About ten minutes into their quiet but comfortable walk, Steve asks, “So what brought this about, Tony? Your house is across town and you’ve never been one to walk me, or anyone for that matter, home.”
“Thought you might like the company?” Tony tries, but Steve isn’t anywhere close to buying in. Tony sighs.
“If I’m being honest, Steve,” Tony begins sheepishly, “I... I really like spending time with you, okay? You’re a riot, a real great fella. Steve—I like you. Like, a lot. Too much, probably. And tonight, despite my reluctance, I had a really good time because of you. You were right, Steve. We always have fun together. I thought I, we could—mmph!”

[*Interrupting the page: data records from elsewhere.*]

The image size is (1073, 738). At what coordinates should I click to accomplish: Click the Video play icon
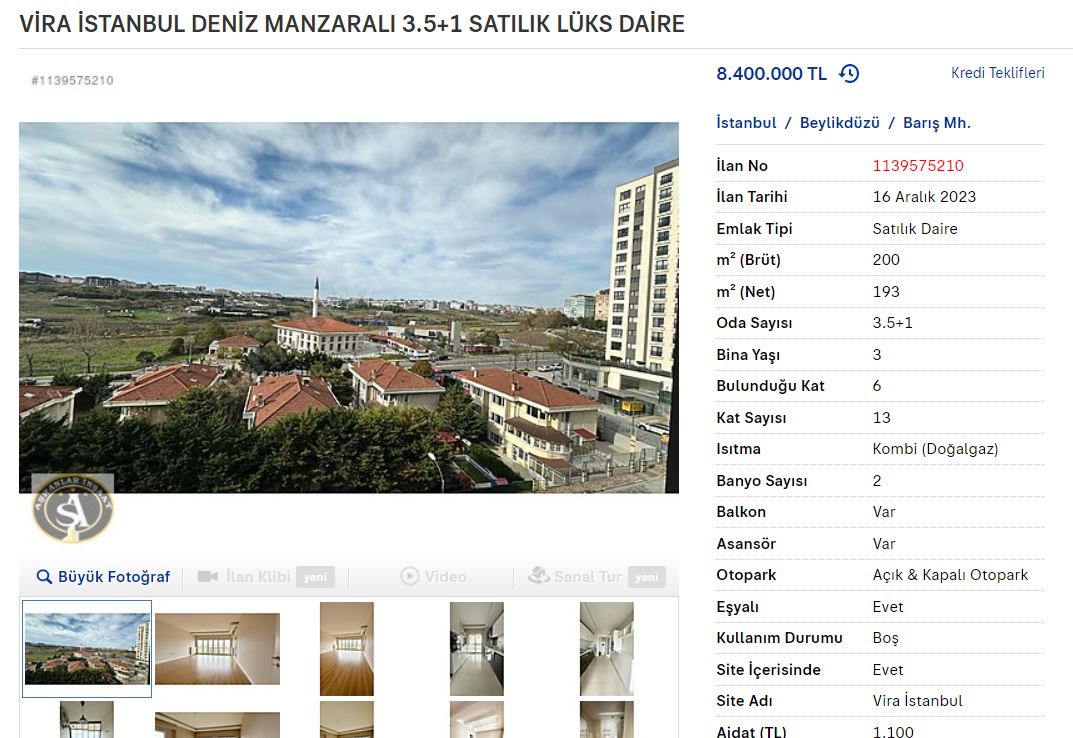click(x=409, y=576)
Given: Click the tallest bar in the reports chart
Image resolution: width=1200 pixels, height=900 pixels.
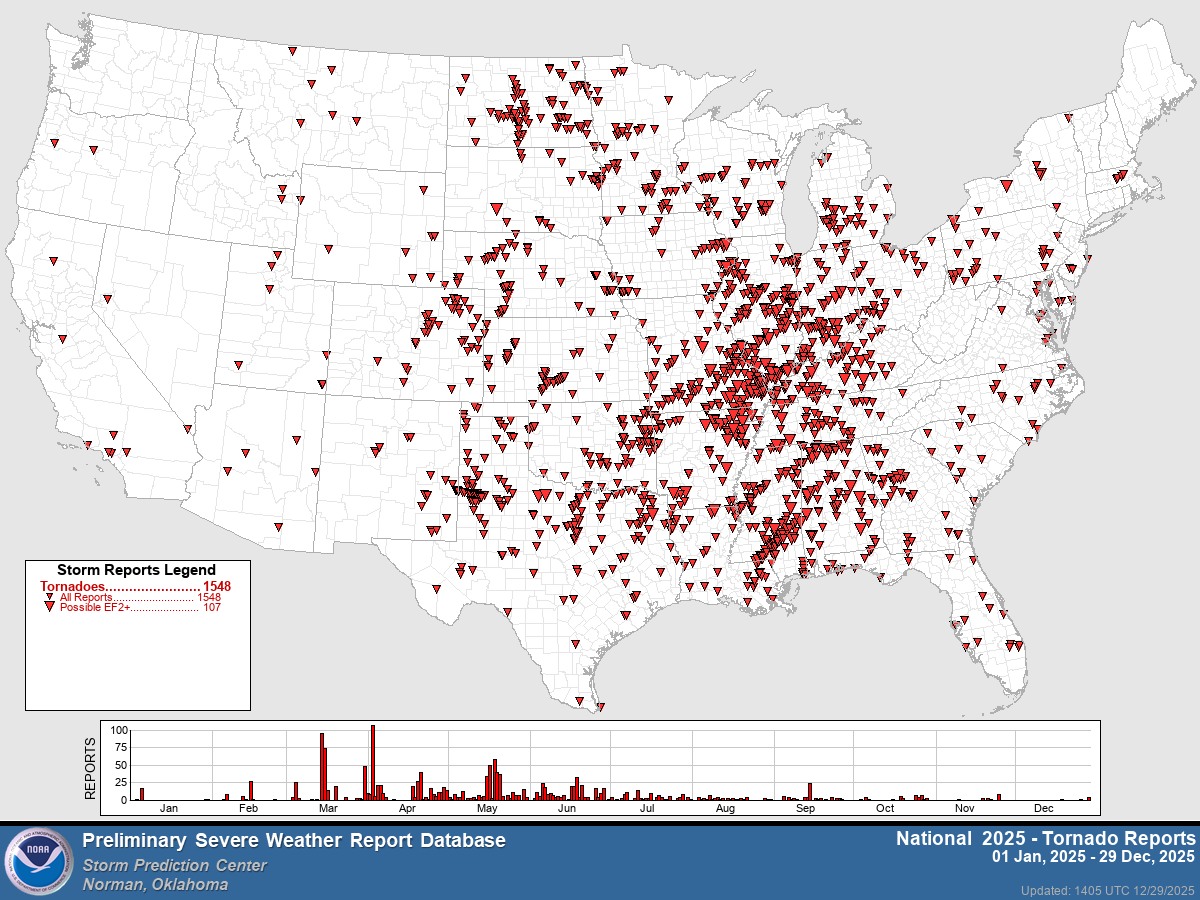Looking at the screenshot, I should [x=372, y=762].
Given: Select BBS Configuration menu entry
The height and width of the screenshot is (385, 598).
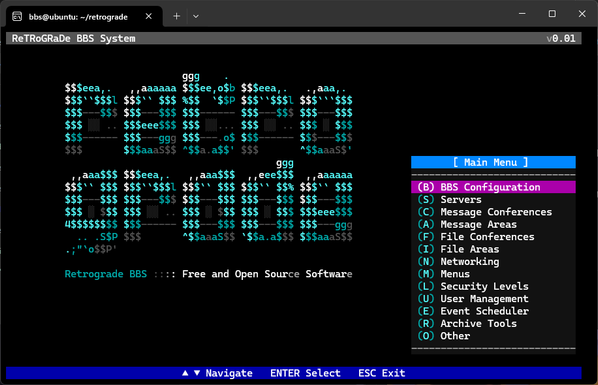Looking at the screenshot, I should 493,187.
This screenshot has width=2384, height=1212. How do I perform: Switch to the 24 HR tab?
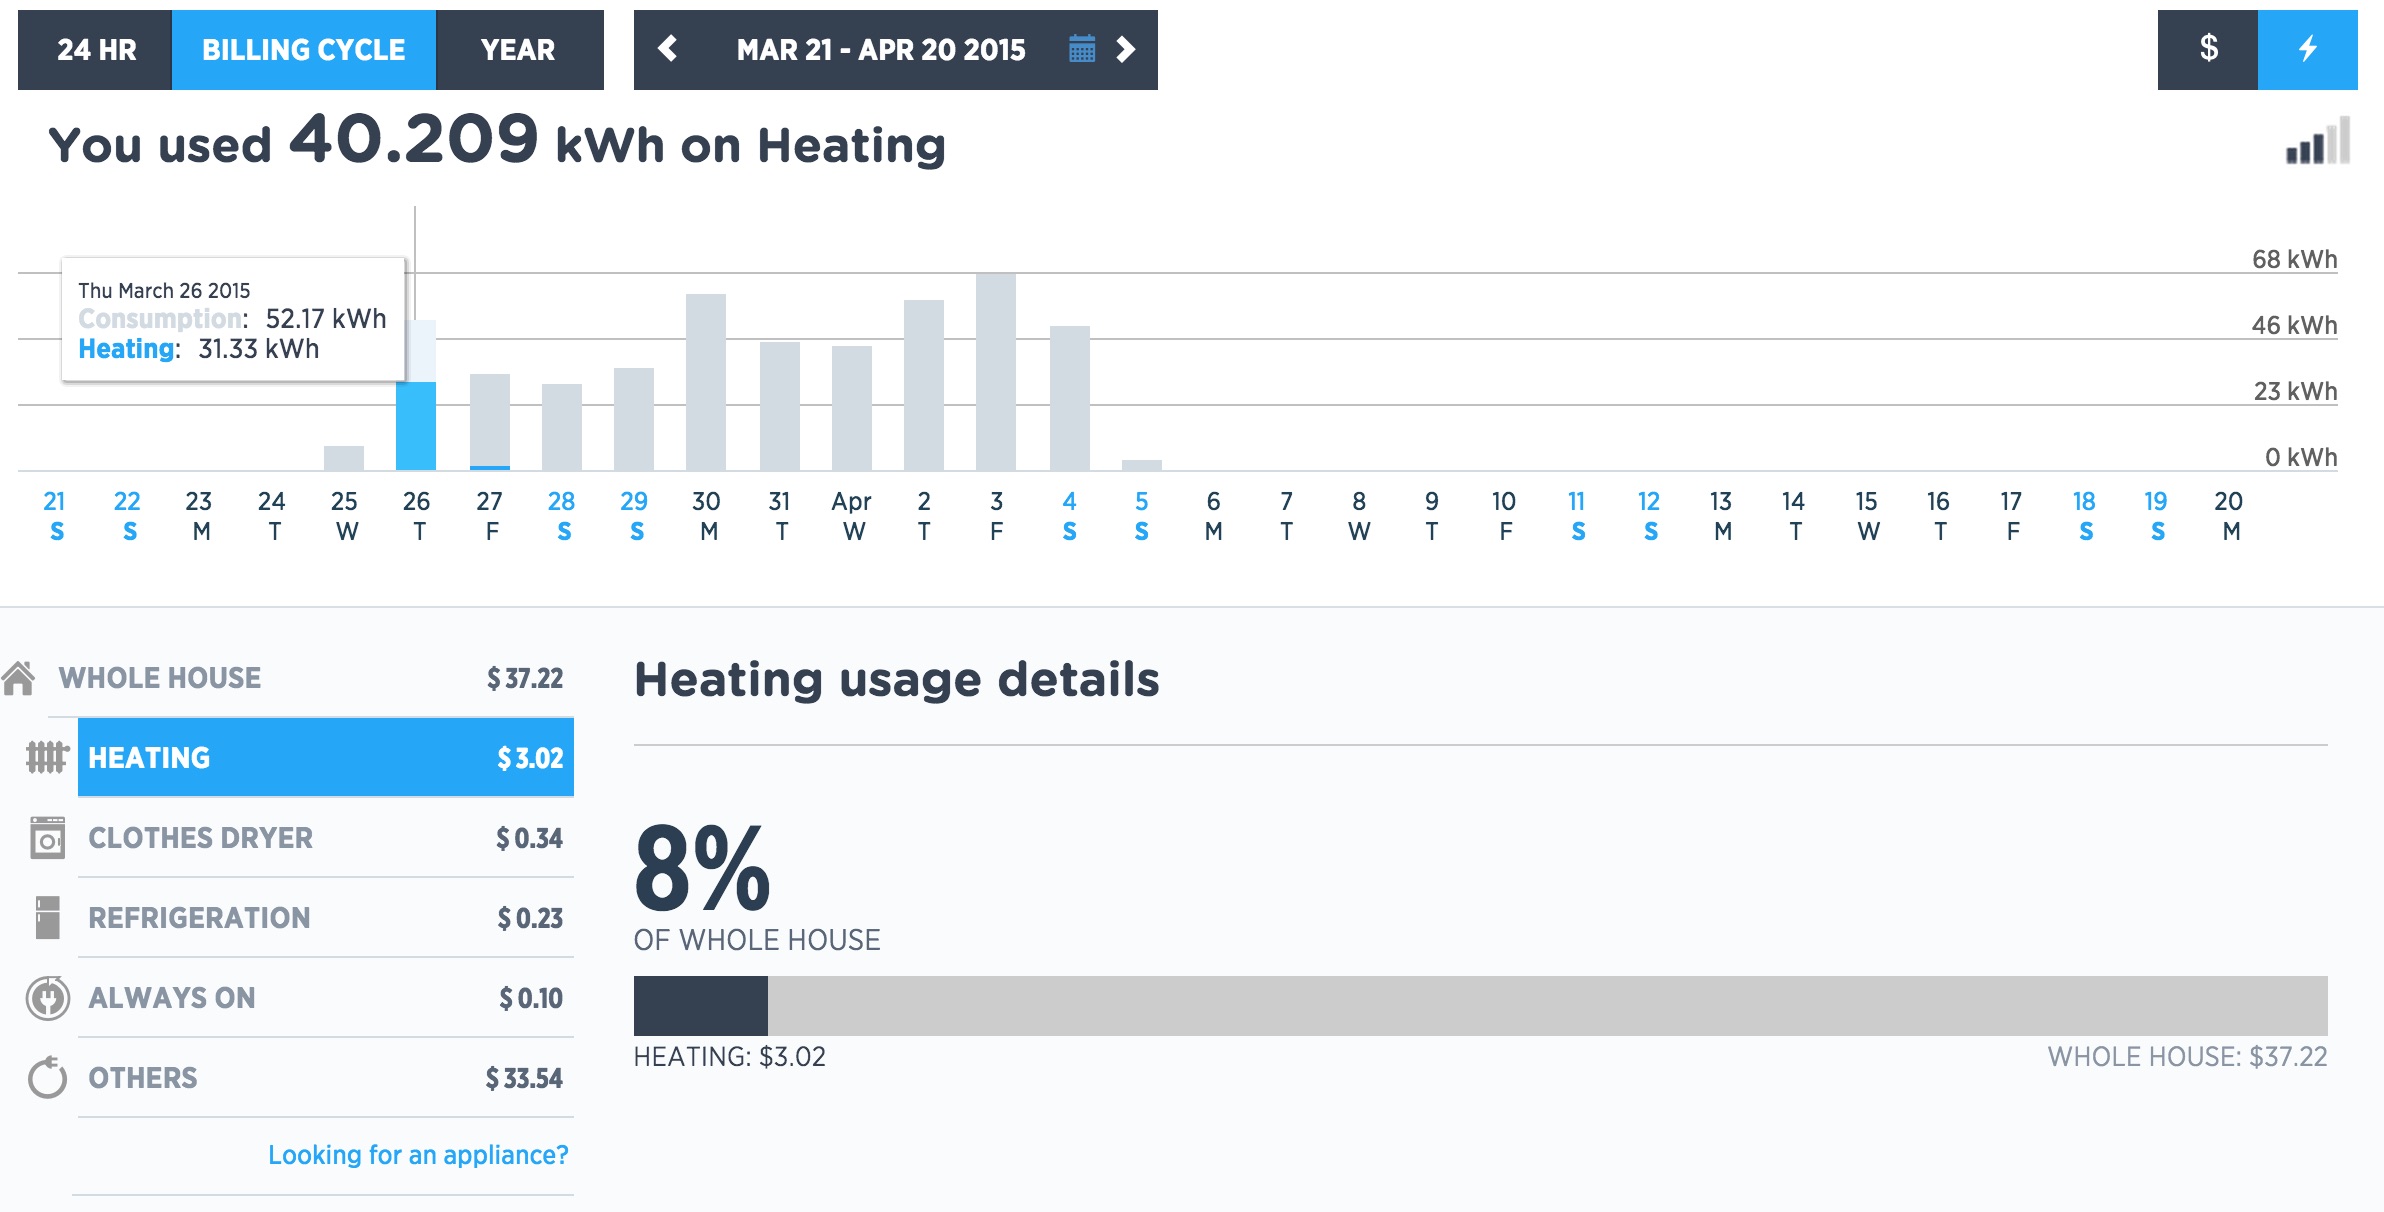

Tony is cut off by Steve pulling him into a rather hot, passionate kiss. The latter’s tongue is quick to begin exploring the entrance of Tony’s mouth in wait for an invitation. Tony lets him in, of course, cock twitching in interest. And judging by the growing hardness Tony felt when grinding their hips together, Steve was, well... interested as well. Tony is contented by the quiet, stilted moan he elicits from Steve, but it’s quick to be drowned out by the sound of Tony’s own soft cry as Steve slips a hand below his waistband. Their breathing intermingles, teeth clashing on occasion until finally, Tony pulls away.
“Steve,” Tony pants, “as much as I’d love to do this now, I don’t think we should do this here.” Quite frankly, Tony is just glad it’s dark outside, and that the closest lamppost is several yards away.
Steve’s breath is warm on Tony’s neck. “You’re probably right.”
Laboured breaths are all that penetrate the silence that follows, other than Tony’s whine of complaint when Steve retracts his hand from the very nice position it was in, instead settling it on Tony’s hip.
“You’re right,” Steve repeats, nodding. He drags a thumb over Tony’s jaw, hungry gaze flicking from Tony’s lips to his eyes. “So where to?”